Prison in Iași, Romania

Iași Prison is a prison located in Iași, Romania.

From the mid-19th century until 1950, the main prison in Iași was located in the former monastic cells at Galata Monastery. The site was chosen because of its walls, seven meters high and crenellated. In the late 1920s, the military section from Galata was moved to the present prison building, which had been a grain and feed deposit. Prior to the 1944 coup d'état, both common criminals and political prisoners were held at Galata. Corneliu Zelea Codreanu spent seven months there in 1924–1925, awaiting trial for murder. Several other Iron Guard members were detained there, including Ion Moța. They complained about conditions inside: poor food, dirt, damp walls, cold and a wide variety of insects. Cadres of the banned Romanian Communist Party held there include Gheorghe Gheorghiu-Dej, Ion Niculi and Ilie Pintilie.

Between 1946 and 1948, twenty-four prisoners escaped, after which the number dropped sharply. Memoirs mention mock executions in the cemetery at Galata, violent interrogations at the hands of the Securitate secret police and unbearable cold, sometimes augmented by snow blowing in through the window. In 1950, the civilian prison moved to the present location in the Copou district, merging with the military prison, where ten political prisoners were incarcerated at the time. There were three large cells each fitting tens of people, six medium and five small. The normal capacity was 125, with a maximum of 350. The building was subsequently expanded in order to handle an anticipated inflow of inmates. Iași was often a transit prison for men, women and minors on the way to Botoșani or Suceava.

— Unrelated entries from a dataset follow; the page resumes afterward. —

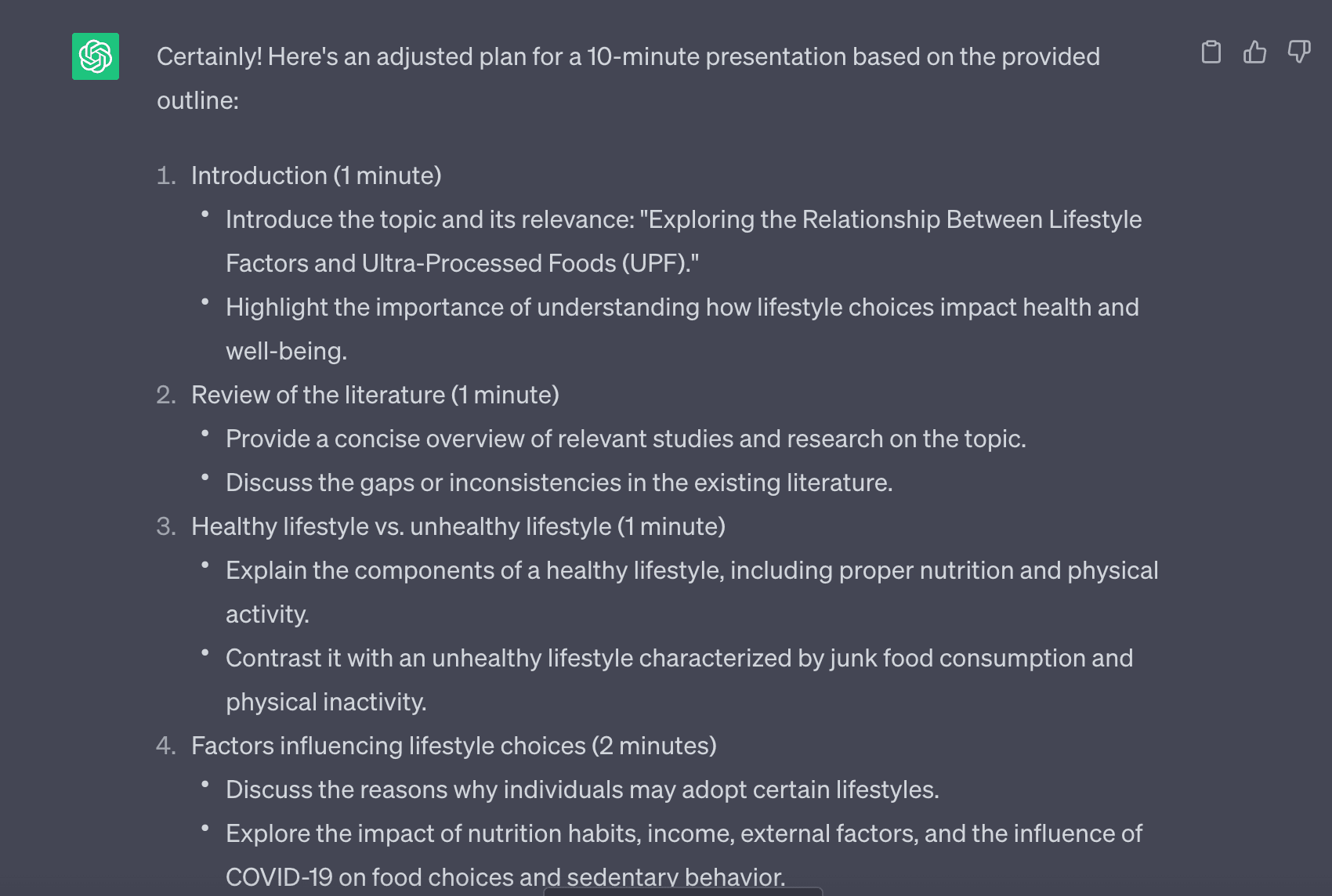Click 'Explore the impact of nutrition habits' bullet

(x=684, y=855)
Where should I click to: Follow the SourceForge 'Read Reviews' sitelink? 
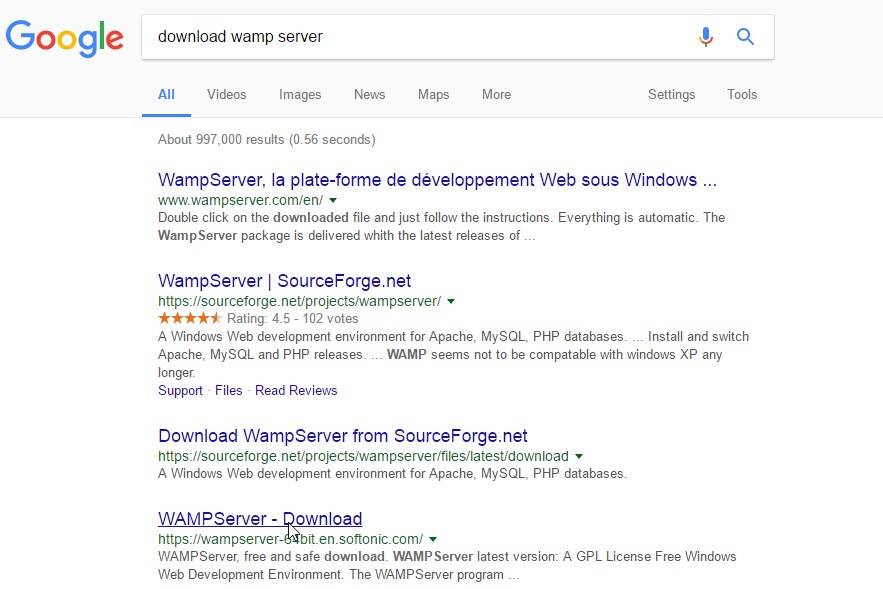[x=296, y=390]
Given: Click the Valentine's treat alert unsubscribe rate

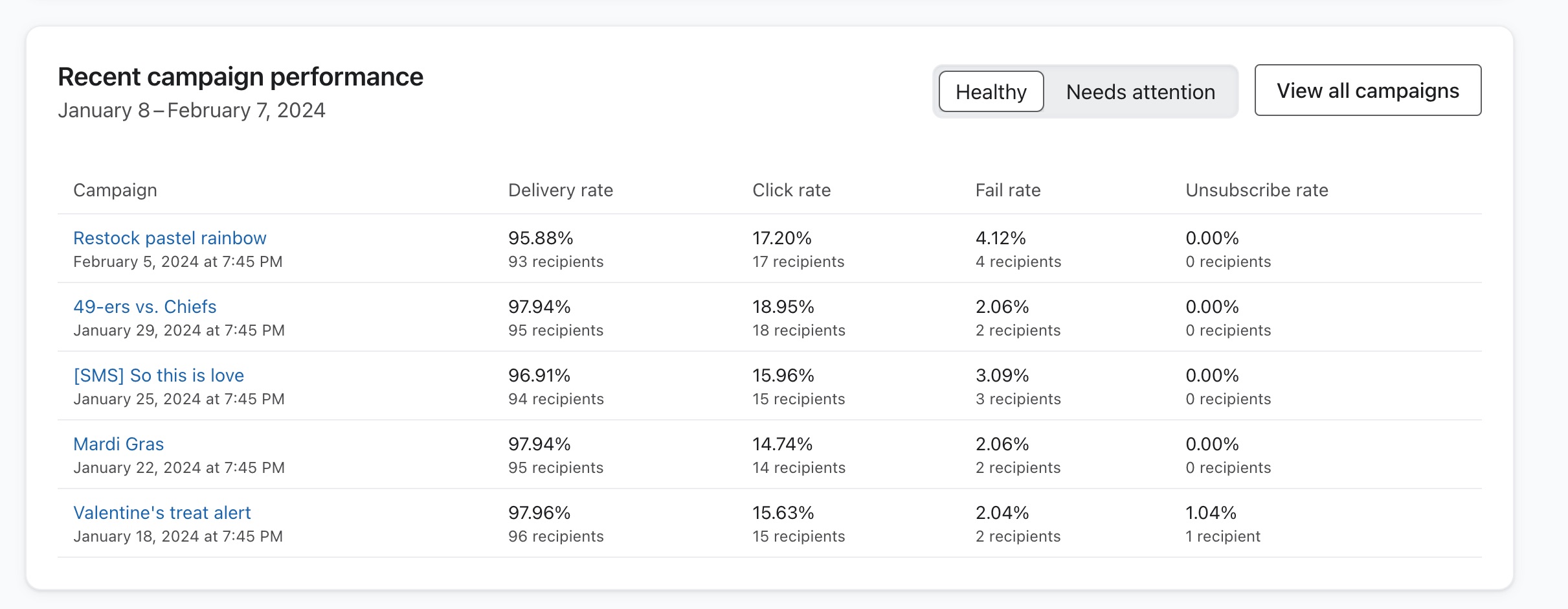Looking at the screenshot, I should coord(1210,512).
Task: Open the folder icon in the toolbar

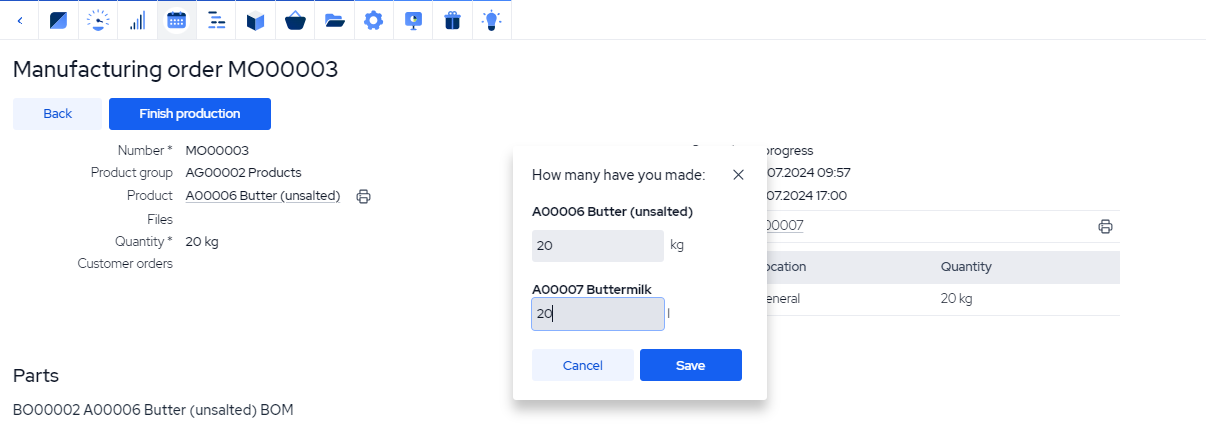Action: 334,20
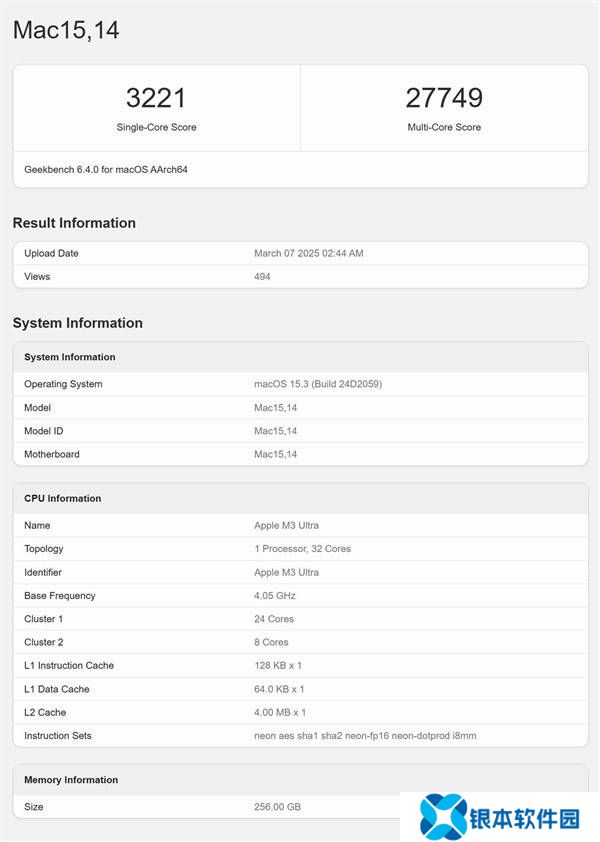Click the Apple M3 Ultra name value
Viewport: 600px width, 842px height.
pyautogui.click(x=286, y=525)
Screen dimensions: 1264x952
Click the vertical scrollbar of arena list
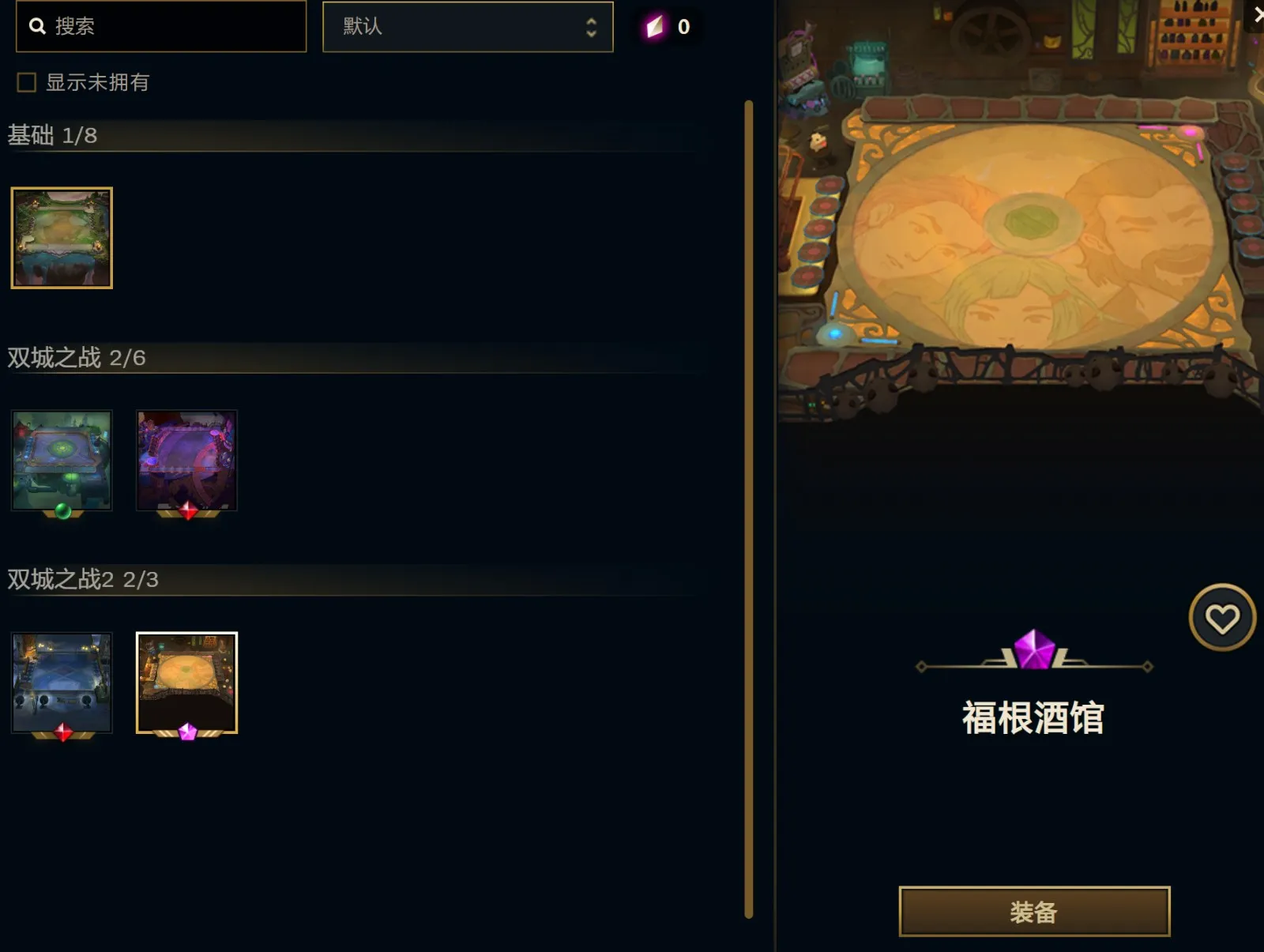(749, 510)
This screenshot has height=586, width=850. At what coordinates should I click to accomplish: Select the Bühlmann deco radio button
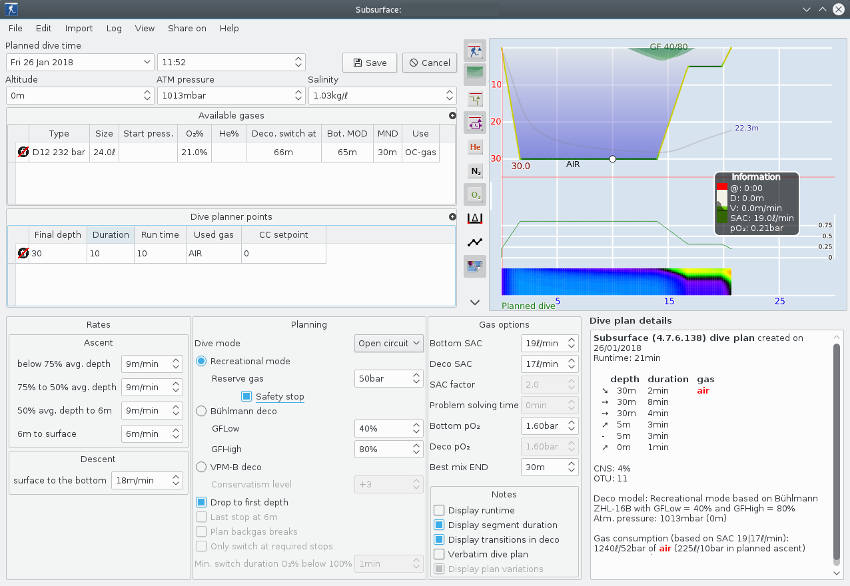(x=201, y=410)
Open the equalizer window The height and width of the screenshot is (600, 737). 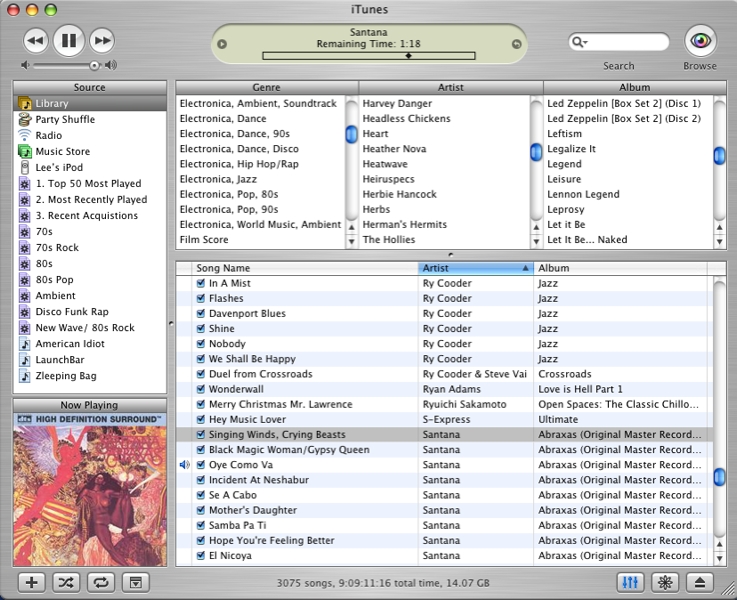[x=630, y=582]
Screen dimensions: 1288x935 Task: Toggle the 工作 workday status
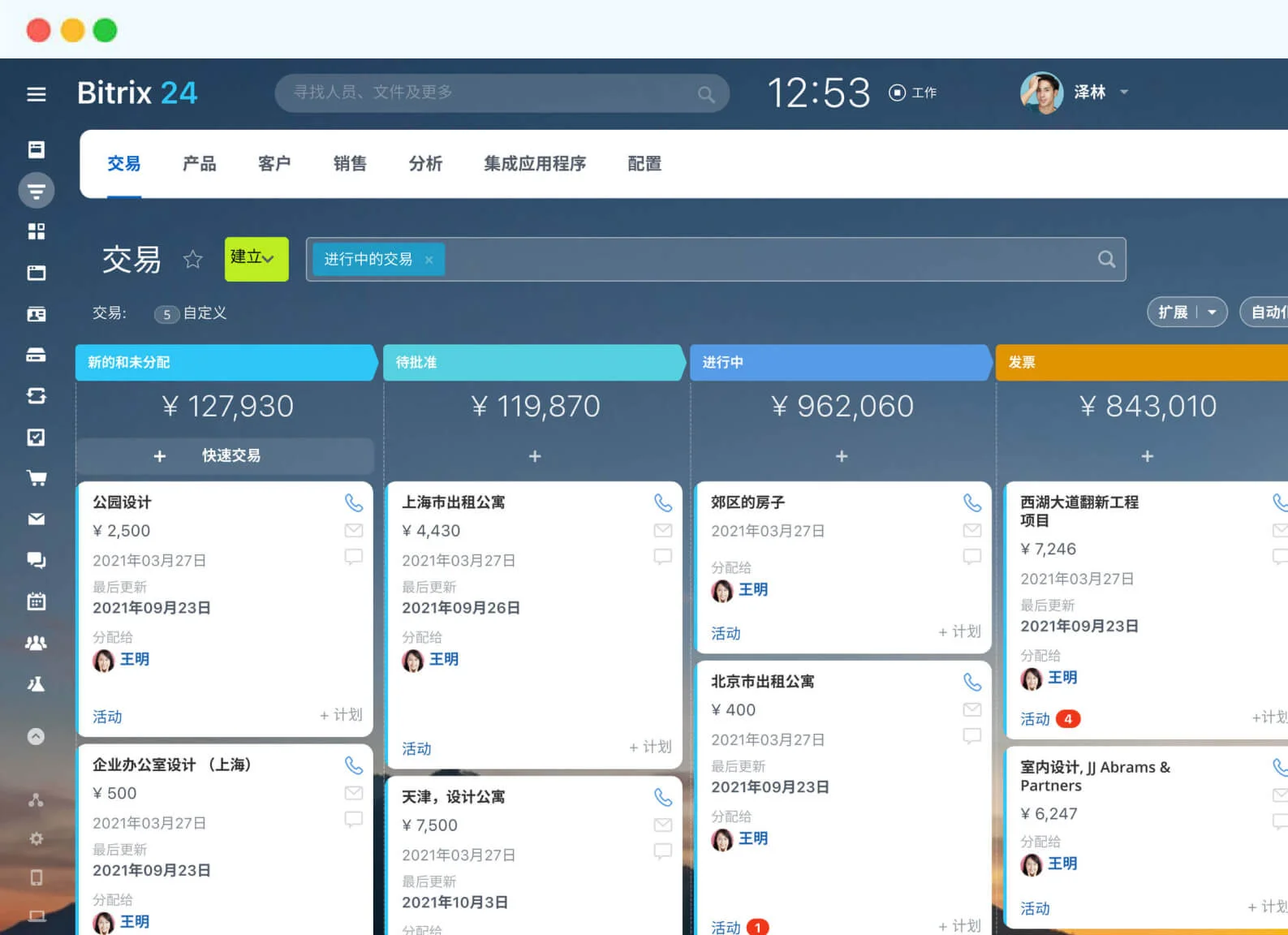pos(913,93)
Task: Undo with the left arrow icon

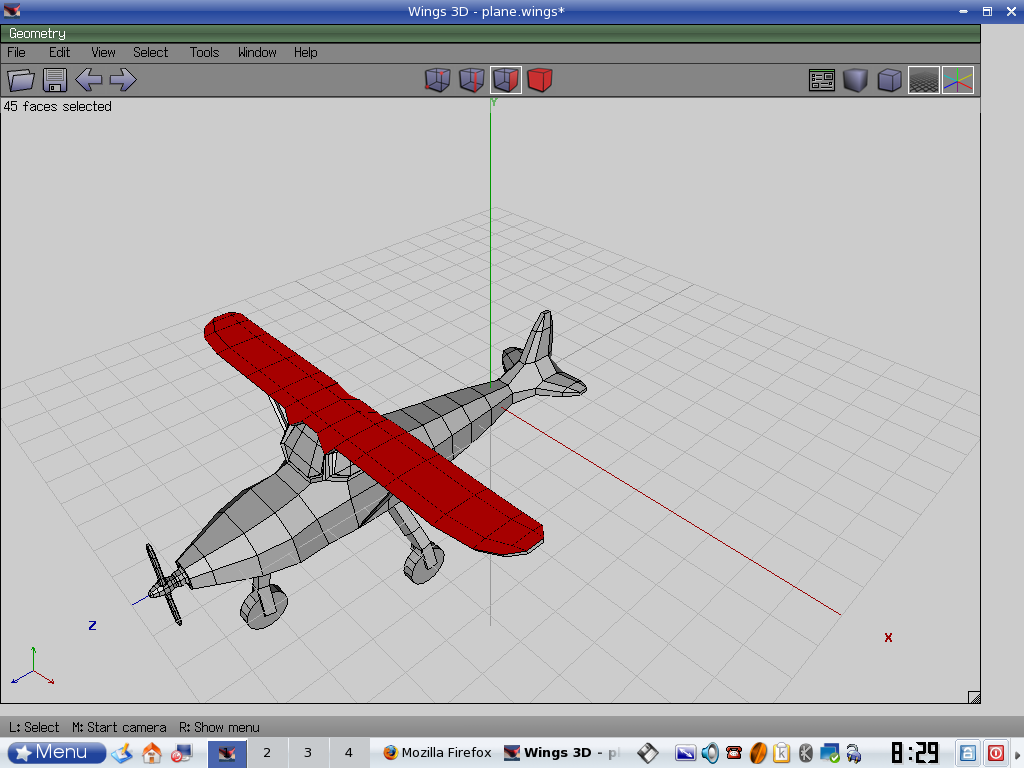Action: point(89,80)
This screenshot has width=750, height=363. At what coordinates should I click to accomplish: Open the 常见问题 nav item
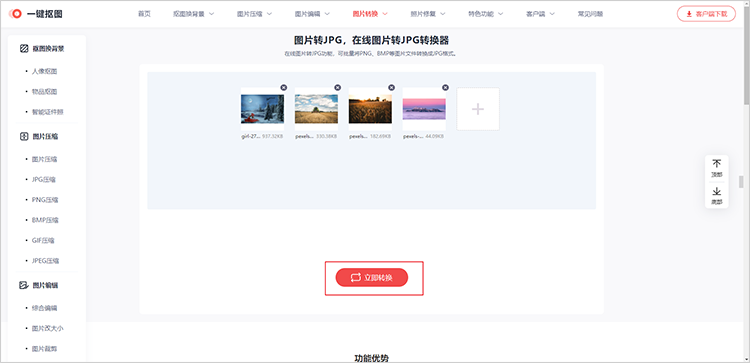pos(590,14)
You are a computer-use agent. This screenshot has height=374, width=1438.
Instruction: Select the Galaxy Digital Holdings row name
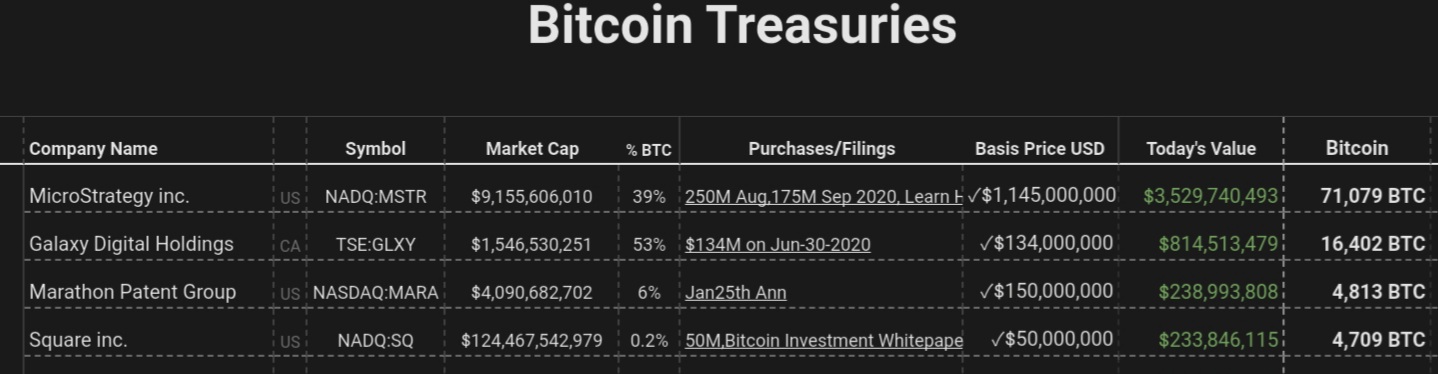click(x=131, y=244)
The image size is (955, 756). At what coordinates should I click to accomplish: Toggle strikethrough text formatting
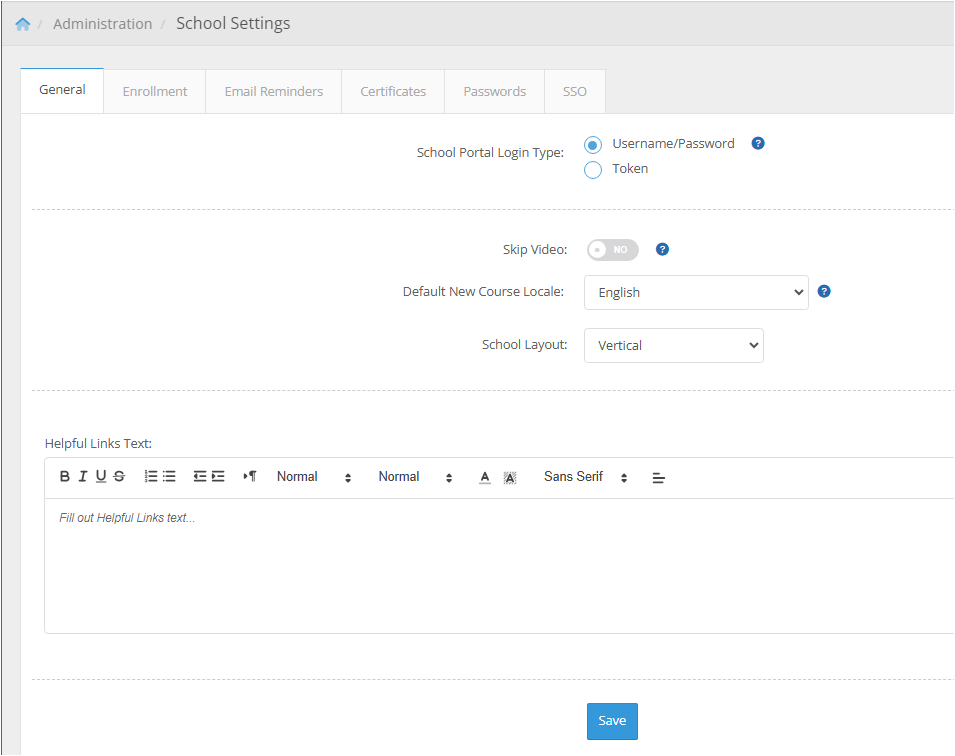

After 1944, both political prisoners and common criminals were held at Iași; the latter always predominated. The population peaked at over 1000 in 1958, of whom 275 were political. There were considerable fluctuations, from 229 in 1952 to 17 in 1956. Twelve were left by 1961, with the last one released in 1964. Overcrowding, sometimes causing prisoners to sleep on the cement floor, was a persistent problem and led to hygiene issues. Among the inmates were Corneliu Baba and Antonie Plămădeală. An unknown number of executions took place: for instance, Victor Lupșa, commander of an anti-communist resistance movement unit, was shot in December 1956. A camp for boys aged 14 to 18 operated inside the complex; a 1955 inspection found the bathrooms destroyed and the inmates in tattered clothing.